> _Task data_
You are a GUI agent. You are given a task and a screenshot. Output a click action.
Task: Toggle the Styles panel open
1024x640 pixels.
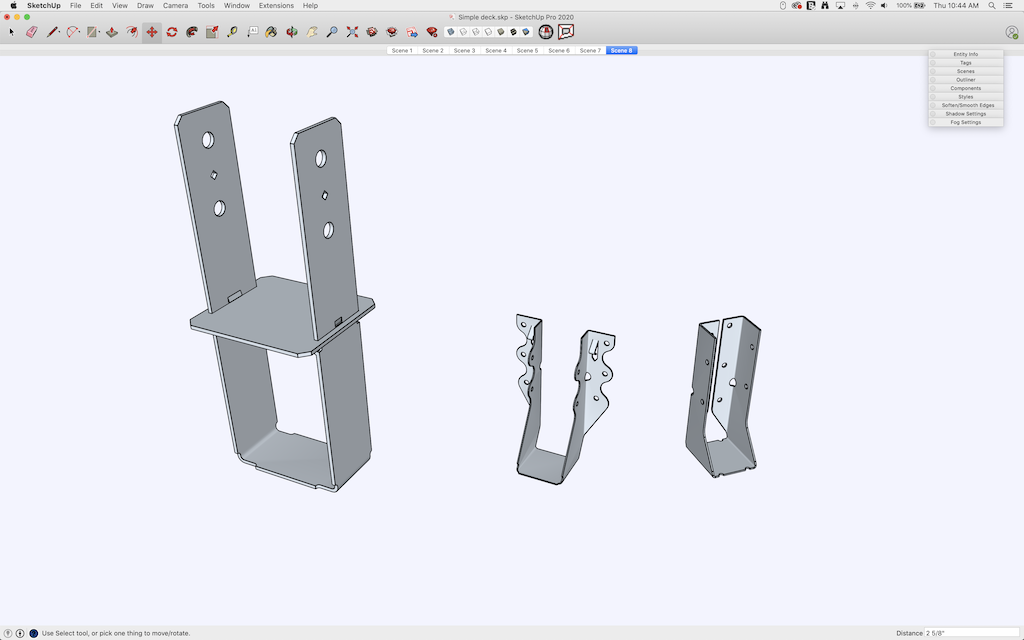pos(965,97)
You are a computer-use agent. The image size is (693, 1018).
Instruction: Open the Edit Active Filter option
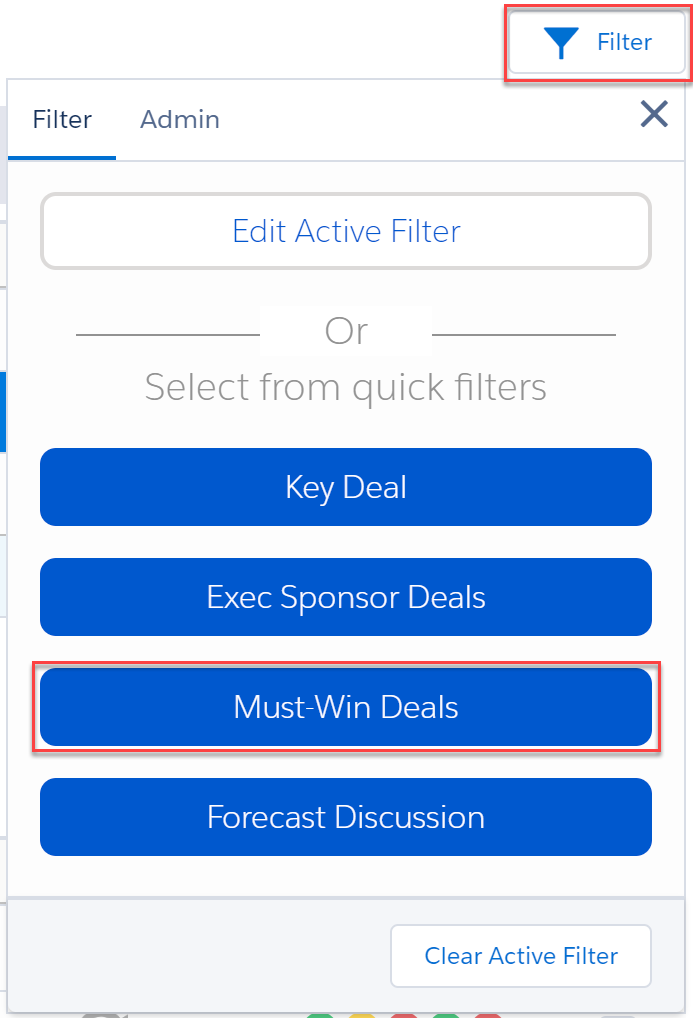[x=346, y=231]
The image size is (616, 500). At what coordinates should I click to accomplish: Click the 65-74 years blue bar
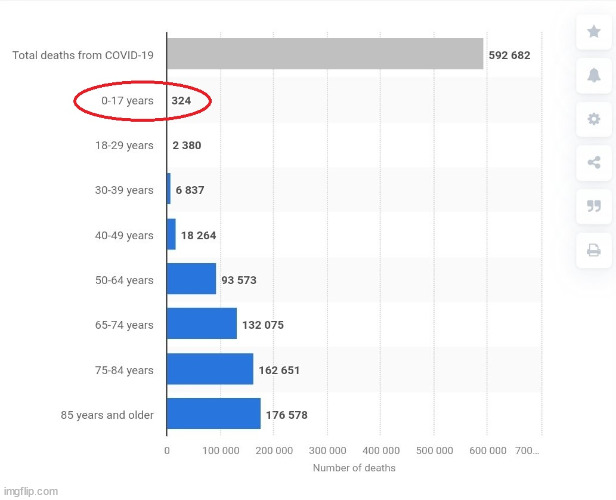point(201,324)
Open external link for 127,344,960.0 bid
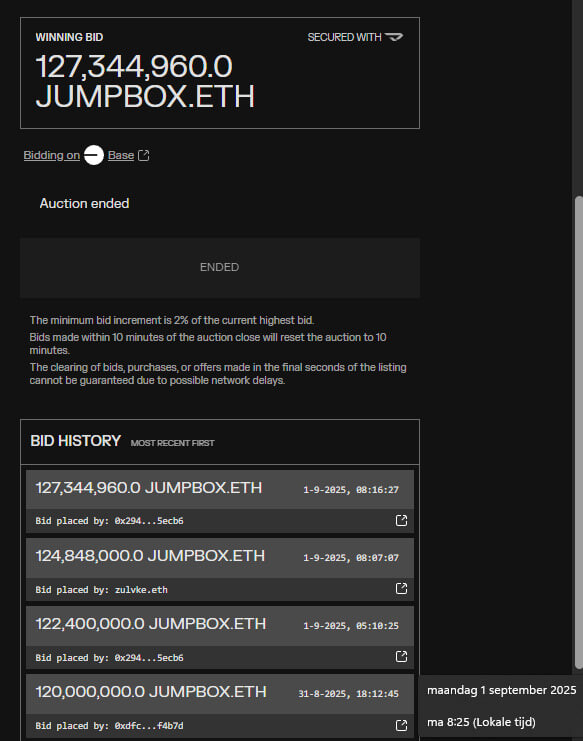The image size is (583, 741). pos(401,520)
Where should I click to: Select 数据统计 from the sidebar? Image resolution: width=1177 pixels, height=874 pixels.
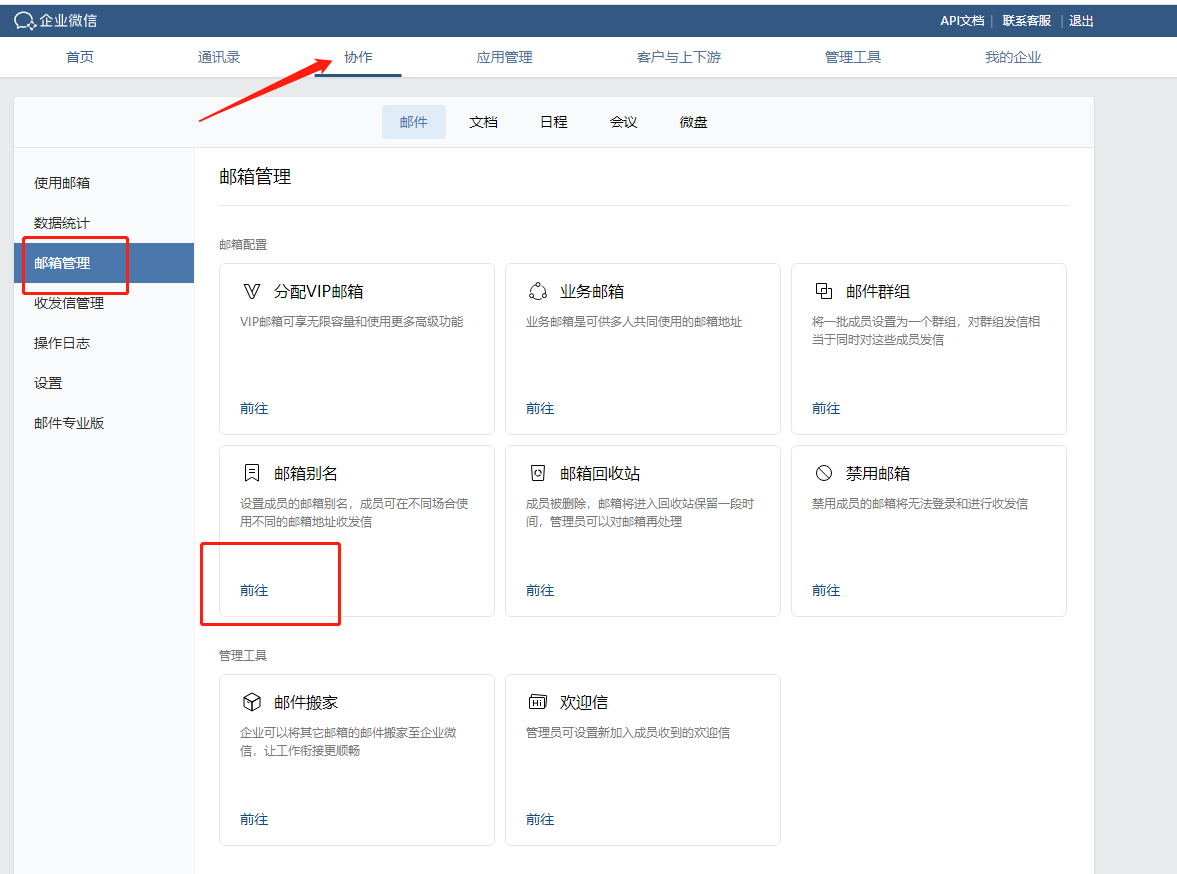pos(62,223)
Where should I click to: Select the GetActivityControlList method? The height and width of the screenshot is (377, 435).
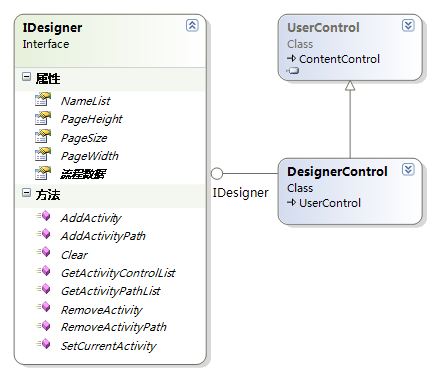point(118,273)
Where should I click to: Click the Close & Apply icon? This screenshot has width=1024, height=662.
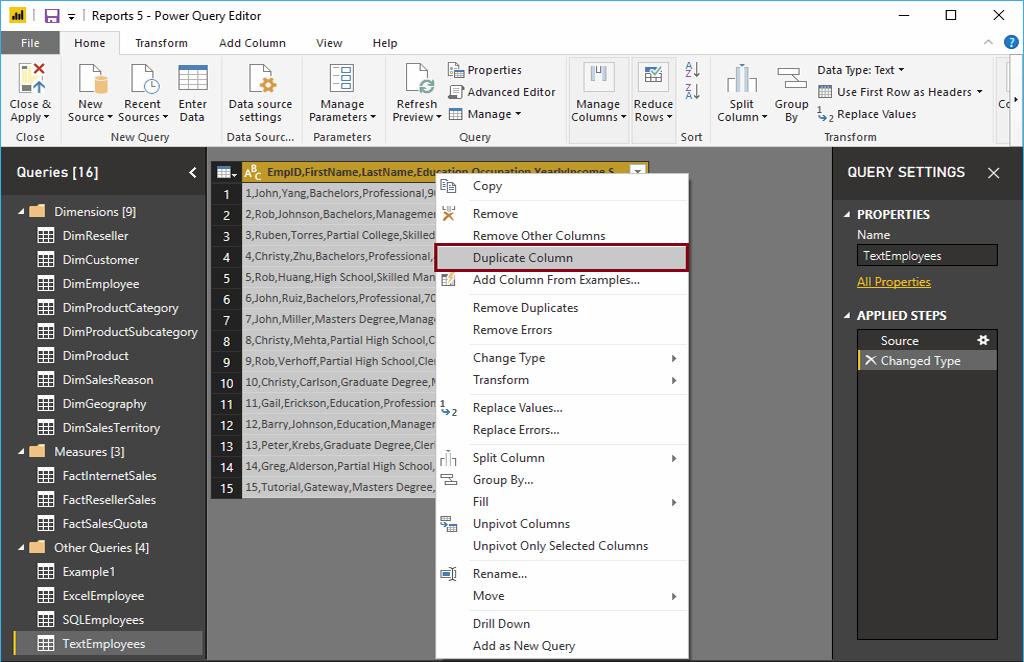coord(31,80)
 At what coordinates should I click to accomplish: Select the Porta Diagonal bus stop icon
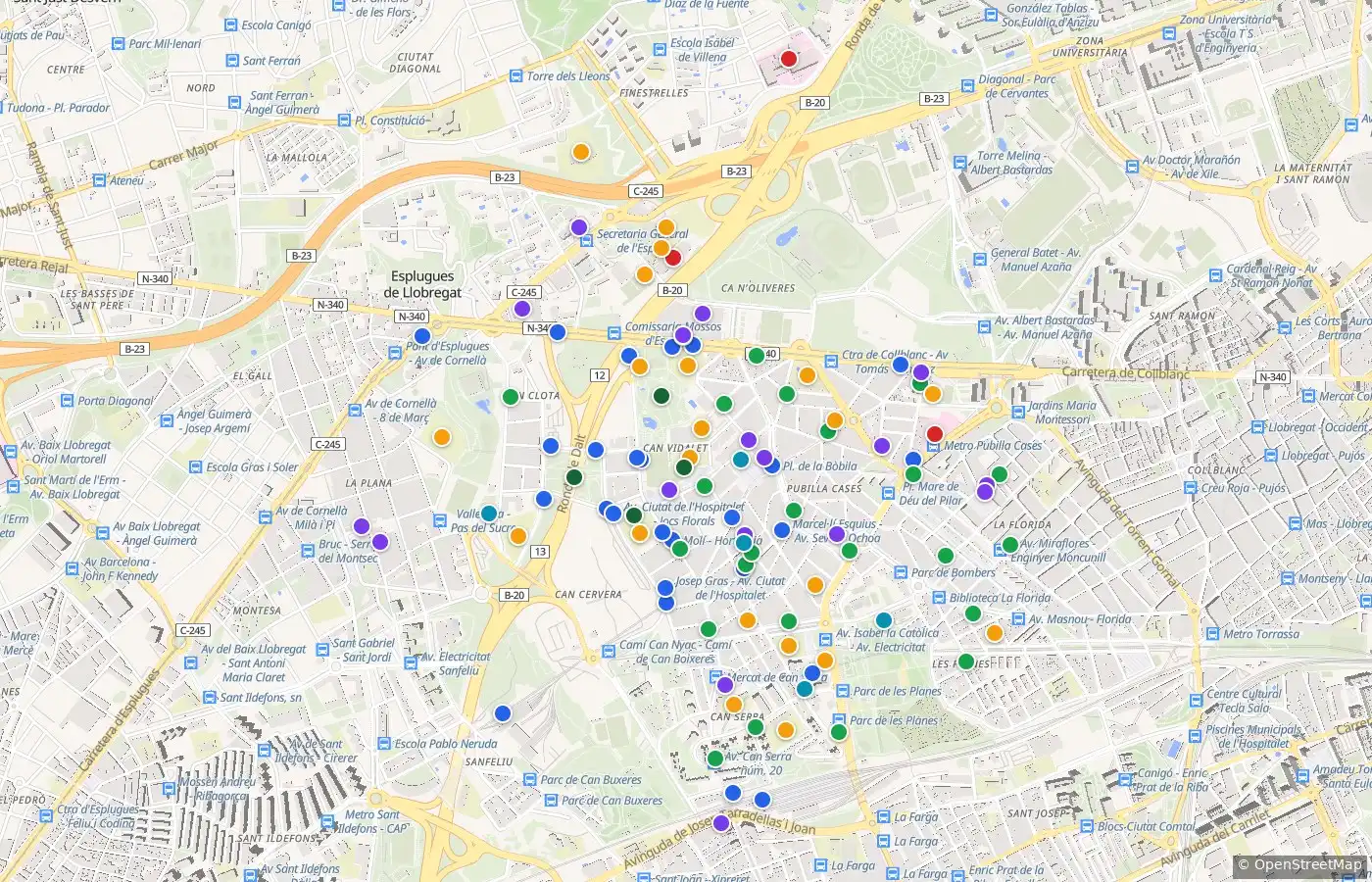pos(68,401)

> _Short problem_
Rewrite every row above, replacing "Where should I click to" with "Where do I click to" and changing nothing else. Leave the pictures out.

> _Solution below_
You are a GUI agent. You are given a task and a screenshot. Output a click action.
Task: Toggle the Styles panel open
1024x640 pixels.
pos(965,97)
You are a computer-use agent. The image size is (693, 1018).
Instruction: Open the Edit Active Filter option
[x=346, y=231]
The image size is (616, 500). At what coordinates should I click to accomplish: Click the 65-74 years blue bar
point(201,324)
Open external link for 127,344,960.0 bid
The image size is (583, 741). pos(401,520)
Where do I click to: Select 数据统计 from the sidebar? Image resolution: width=1177 pixels, height=874 pixels.
pos(62,223)
Where do I click to: Select the GetActivityControlList method? The height and width of the screenshot is (377, 435).
point(118,273)
Where do I click to: Click the Close & Apply icon? This screenshot has width=1024, height=662.
coord(31,80)
 At what coordinates should I click to accomplish: Select the Porta Diagonal bus stop icon
pos(68,401)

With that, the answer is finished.